Pick out every line in the entries below that contains the string "resolution", treating uppercase and lowercase letters as distinct.

★ ★ ★ ★ ★ ★ ★

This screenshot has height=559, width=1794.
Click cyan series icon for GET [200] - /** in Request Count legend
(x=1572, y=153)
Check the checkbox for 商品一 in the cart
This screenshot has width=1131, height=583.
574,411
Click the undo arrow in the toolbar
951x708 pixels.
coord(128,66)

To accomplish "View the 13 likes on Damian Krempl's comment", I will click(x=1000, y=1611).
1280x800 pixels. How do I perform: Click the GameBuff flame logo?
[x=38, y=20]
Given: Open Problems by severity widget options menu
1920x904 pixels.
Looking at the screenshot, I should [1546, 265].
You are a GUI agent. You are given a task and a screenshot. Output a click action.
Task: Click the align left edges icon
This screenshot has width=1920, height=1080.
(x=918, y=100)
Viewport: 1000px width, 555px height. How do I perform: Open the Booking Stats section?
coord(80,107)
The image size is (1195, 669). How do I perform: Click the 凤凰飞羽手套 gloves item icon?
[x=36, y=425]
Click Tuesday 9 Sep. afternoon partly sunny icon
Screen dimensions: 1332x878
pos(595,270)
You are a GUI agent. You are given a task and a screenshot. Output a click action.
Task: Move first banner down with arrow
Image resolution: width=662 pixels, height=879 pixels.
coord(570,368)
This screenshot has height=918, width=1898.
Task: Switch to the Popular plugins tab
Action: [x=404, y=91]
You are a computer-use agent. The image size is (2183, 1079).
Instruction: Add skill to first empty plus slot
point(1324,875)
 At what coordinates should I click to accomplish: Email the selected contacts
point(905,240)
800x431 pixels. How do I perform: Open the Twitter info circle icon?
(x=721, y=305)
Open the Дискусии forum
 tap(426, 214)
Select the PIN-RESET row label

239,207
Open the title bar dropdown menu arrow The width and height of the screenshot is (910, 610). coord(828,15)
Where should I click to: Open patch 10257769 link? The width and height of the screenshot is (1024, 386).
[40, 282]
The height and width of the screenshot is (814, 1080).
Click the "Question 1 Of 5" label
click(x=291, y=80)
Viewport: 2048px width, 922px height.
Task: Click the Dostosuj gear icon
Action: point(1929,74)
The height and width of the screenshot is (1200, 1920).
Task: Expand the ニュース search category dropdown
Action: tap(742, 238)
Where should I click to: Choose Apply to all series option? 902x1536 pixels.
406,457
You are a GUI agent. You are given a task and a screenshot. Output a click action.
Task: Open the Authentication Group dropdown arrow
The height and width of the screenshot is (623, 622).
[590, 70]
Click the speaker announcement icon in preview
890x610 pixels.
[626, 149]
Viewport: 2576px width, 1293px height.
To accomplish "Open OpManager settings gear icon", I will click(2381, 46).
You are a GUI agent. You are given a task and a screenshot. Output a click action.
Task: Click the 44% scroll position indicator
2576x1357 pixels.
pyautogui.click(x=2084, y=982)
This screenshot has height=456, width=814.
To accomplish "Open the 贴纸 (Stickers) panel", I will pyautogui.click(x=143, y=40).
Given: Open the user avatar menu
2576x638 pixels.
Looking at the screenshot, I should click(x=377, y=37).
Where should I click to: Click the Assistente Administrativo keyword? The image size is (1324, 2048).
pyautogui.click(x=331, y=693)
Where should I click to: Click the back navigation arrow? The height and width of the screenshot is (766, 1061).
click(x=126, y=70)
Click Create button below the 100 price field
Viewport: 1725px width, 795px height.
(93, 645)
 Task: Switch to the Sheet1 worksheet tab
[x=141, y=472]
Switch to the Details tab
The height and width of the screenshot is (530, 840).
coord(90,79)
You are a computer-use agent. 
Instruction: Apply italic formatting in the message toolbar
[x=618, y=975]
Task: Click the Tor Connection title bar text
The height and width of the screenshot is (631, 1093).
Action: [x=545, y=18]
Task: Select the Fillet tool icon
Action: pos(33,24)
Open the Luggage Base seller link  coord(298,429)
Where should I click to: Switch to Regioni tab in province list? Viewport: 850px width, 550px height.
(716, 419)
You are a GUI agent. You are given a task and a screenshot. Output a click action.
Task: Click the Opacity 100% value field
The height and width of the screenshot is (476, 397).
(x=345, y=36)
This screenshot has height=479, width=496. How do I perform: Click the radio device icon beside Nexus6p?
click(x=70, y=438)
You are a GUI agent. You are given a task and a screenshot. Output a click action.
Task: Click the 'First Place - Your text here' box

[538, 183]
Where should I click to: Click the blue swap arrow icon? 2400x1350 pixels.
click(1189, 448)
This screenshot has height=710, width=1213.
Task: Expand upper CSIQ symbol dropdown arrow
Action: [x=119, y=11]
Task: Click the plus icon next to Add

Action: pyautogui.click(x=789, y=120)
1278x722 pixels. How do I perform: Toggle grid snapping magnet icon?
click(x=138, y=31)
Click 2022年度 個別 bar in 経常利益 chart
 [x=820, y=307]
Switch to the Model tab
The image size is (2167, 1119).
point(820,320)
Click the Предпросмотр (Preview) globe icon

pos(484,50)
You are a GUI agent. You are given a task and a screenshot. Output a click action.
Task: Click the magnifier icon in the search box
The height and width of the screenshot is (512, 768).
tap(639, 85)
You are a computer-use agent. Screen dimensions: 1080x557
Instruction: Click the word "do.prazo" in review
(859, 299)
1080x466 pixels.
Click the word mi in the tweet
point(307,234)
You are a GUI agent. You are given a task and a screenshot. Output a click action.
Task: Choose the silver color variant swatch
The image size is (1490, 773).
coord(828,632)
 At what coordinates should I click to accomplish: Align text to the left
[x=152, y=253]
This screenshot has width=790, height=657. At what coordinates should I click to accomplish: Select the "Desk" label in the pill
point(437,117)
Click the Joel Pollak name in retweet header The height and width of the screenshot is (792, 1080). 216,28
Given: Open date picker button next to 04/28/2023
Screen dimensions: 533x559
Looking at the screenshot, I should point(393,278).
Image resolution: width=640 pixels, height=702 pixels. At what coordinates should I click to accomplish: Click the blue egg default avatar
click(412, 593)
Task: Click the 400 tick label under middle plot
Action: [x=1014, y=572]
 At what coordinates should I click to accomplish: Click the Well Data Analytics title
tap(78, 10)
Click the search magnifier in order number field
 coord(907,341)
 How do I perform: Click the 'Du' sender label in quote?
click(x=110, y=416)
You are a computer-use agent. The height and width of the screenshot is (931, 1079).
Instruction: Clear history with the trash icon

★ ★ ★ ★ ★ ★ ★

▸ **THE OUTPUT**
Image resolution: width=662 pixels, height=879 pixels.
Image resolution: width=640 pixels, height=702 pixels. At what coordinates should I click to accomplish: Click the blue egg default avatar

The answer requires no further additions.